Very Spatial notes that MapQuest is 21st in Alexa’s rankings of popular web sites, which sounds impressive for a standalone map site. But, a couple of caveats. One, Alexa’s methodology is kind of like the Nielsen ratings — it gathers its metrics from a user-installed web browser toolbar. Two, from what I can glean, subdomains are measured as part of the main site, so the numbers for maps.yahoo.com, maps.google.com and local.live.com are folded into their parent domains (#1, #2 and #12, respectively).
Declan Butler has made a Google Earth layer from Reporters Without Borders’s Annual Worldwide Press Freedom Index. I’m surprised they don’t put out a cartogram themselves. Via La Cartoteca (which just celebrated its first anniversary).
Stefan speculates on some of the potential ways that Google’s mapping products could be integrated into its other services and products, as per a recent company directive to make their stuff work together better.
• Blogs
A year ago, if you had asked me which mapping blogs were my favourites (and my greatest competition), I would have said, with little hesitation, Cartography, the Canadian Cartographic Association blog run by Paul Heersink, and GeoCarta, by surveyor Roger Hart. Times have changed: GeoCarta was last updated in March and is, as such, dormant; and now Paul has announced that the requirements of his new job (time, potential conflicts of interest) are forcing him to cease blogging. Well, crap. I understand the decision — he has to do what’s in his best interest, after all — but I’ll certainly miss his blogging.
• GPS
GPS receivers with built-in street maps and driving directions are now so ubiquitous that it’s apparently hard to remember any other sort. This article reprinted from the Wall Street Journal discusses handheld GPS receivers with driving walking directions for pedestrians — i.e., directions that ignore one-way streets and traffic control measures and that take paths into account. Now you’ll be able to collide into stationary objects and fall into bodies of water without having to take your car with you. Via GPS Tracklog.
Zoomatron uses MapCruncher to overlay nautical charts on top of the Virtual Earth interface. Massachusetts and Washington states. The method reminds me of what Skyvector.com did with aeronautical charts. Via Windows Live Local/Virtual Earth.
See previous entries: MapCruncher Update; MapCruncher.
This site is a digital archive of maps produced by the Wojskowy Instytut Geograficzny, the Polish Geographic-Military Institute, which existed between 1919 and 1939 and produced some very good topographic maps of the country. Lots of scans here, all very large files, of maps at 1:25K, 1:100K and 1:300K scales. Via Maps-L.
The Jasper Booster reports that two Jasper residents named Mike (Mike Mitchell and Mike Day) have spent the past few years designing a new map of Jasper National Park, the first map of the entire park since Parks Canada released one on its 100th anniversary in 1985. (I have that map: it’s essentially a 1:250,000-scale topo map.) This project — a partnership with the Friends of Jasper National Park — is a bit more ambitious, though, with artistic pretensions and trail locations verified by GPS (trails are frequently marked incorrectly on Canadian topo maps). The map is scheduled for release next year, to mark the park’s centennial. Via Maps-L.
= = = =
Challenge 1
Rewrite the stretch of the mapping blog excerpt from "Zoomatron uses MapCruncher" through "MapCruncher Update; MapCruncher.", switching "Massachusetts" to "Maine".
Challenge 2
Please proceed with the mapping blog excerpt, writing on from its last sentence.

Data
= = = =
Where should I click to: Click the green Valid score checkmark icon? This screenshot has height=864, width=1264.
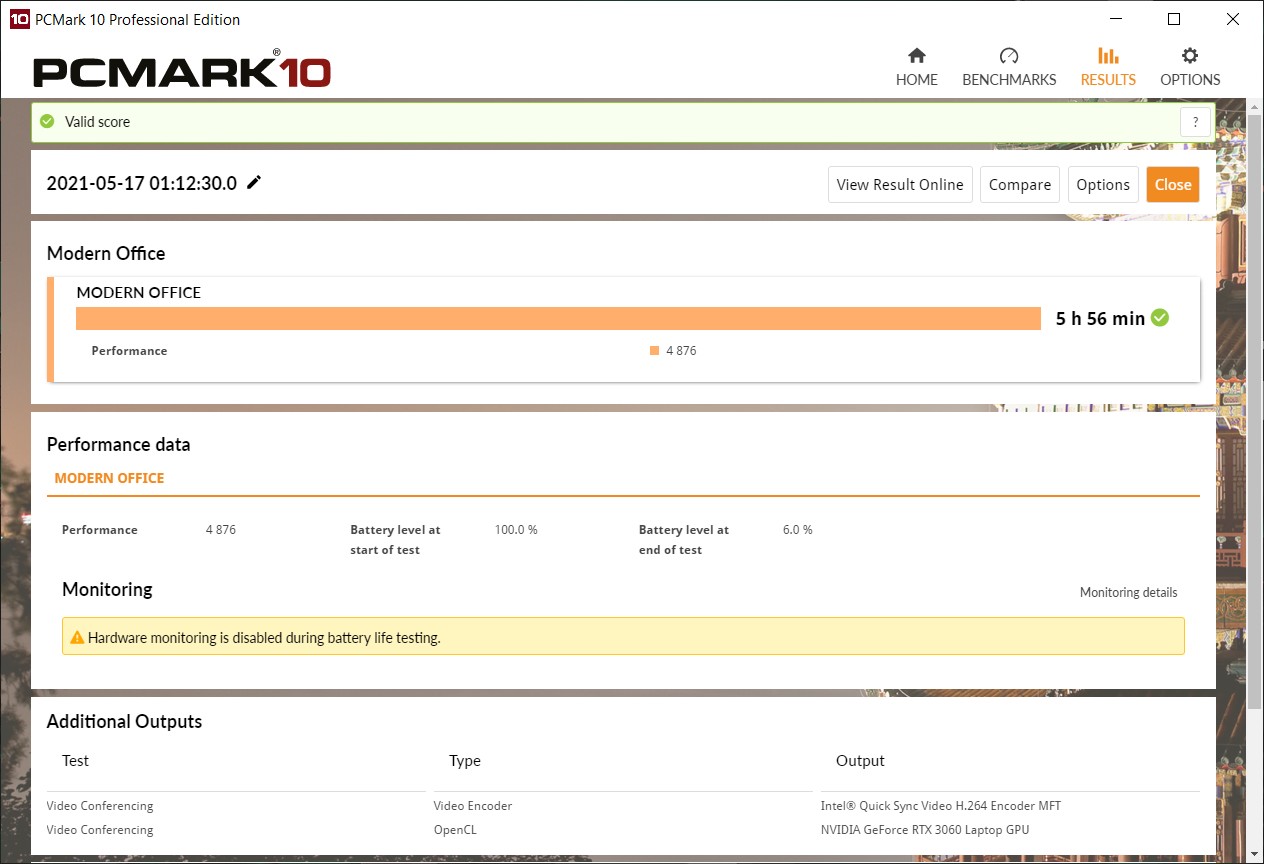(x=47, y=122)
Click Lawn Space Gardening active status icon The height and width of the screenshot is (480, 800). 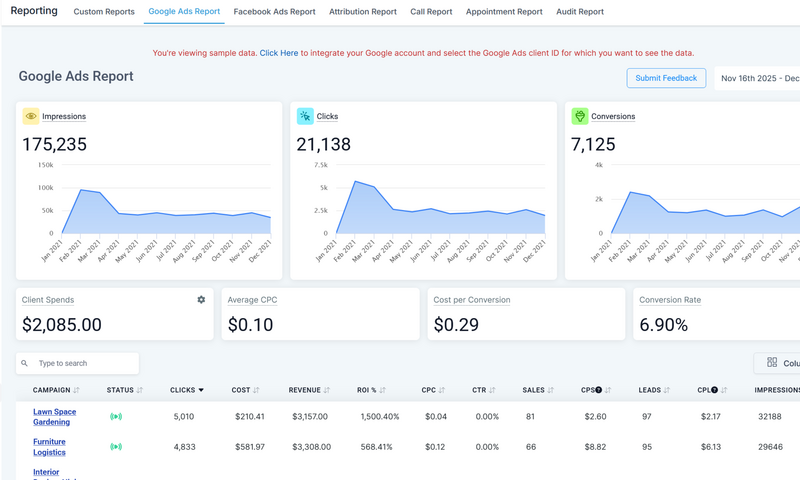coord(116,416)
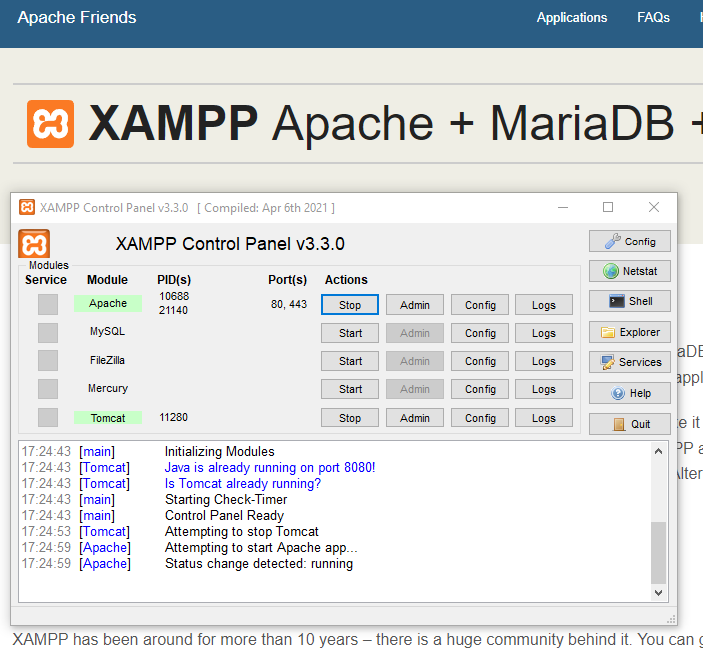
= = = =
Task output 1
Zoomatron uses MapCruncher to overlay nautical charts on top of the Virtual Earth interface. Maine and Washington states. The method reminds me of what Skyvector.com did with aeronautical charts. Via Windows Live Local/Virtual Earth.
See previous entries: MapCruncher Update; MapCruncher.

Task output 2
Making subway maps is more than just choosing between Beck-style diagrams and geographically accurate maps, or something in between; as with any good map design, colour choice matters too. Yale Daily News tells the story of alumnus R. Raleigh D’Adamo, who in 1964 was one of three winners of a contest to redesign the map of New York’s subway system.
D’Adamo said he noted then that London used eight colors to represent eight transit lines and Paris used eight to represent 15, but New York had for years used only three colors to represent 34 transit lines.
“Maps of New York subways are trying to make too few colors do too much work,” D’Adamo said in his winning entry.
These three colors represented three previously separate subway systems that were unified in 1940. D’Adamo said by 1964, the colors were unnecessary because the divisions they represented were no longer relevant.
D’Adamo added four more colors and tweaked other aspects of the existing subway map, leaving a map system that has remained virtually unchanged since its original implementation, he said.
See previous entry: New York Subway Maps.
At the University of Michigan’s Clements Library until December 22: Shakespeare’s World in Maps. From the Ann Arbor News article: “The maps, many of them produced during Shakespeare’s lifetime, were selected from the Clements collection and include several rarely seen cartographers’ works, including the 1579 atlas of England and Wales by Christopher Saxton, which is open to the page showing Shakespeare’s hometown, spelled ‘Stretford’ instead of Stratford.”
Strange Maps has been having fun with the maps of philosopher Leopold Kohr, who argued for smaller states in his seminal 1957 work, The Breakdown of Nations. An appendix to that book contained maps hypothesizing successful and unsuccessful federations in the U.S. and Europe: his thesis was that the U.S. was successful, because no one state could dominate the other, whereas Europe was unsuccessful because one state could. He turned both examples (as well as Switzerland) on their heads — a Europe of many small states, a U.S. of a few large states dominating smaller ones — to make his point.
See previous entry: Pearcy’s 38 States; Question: What-If Political Boundaries?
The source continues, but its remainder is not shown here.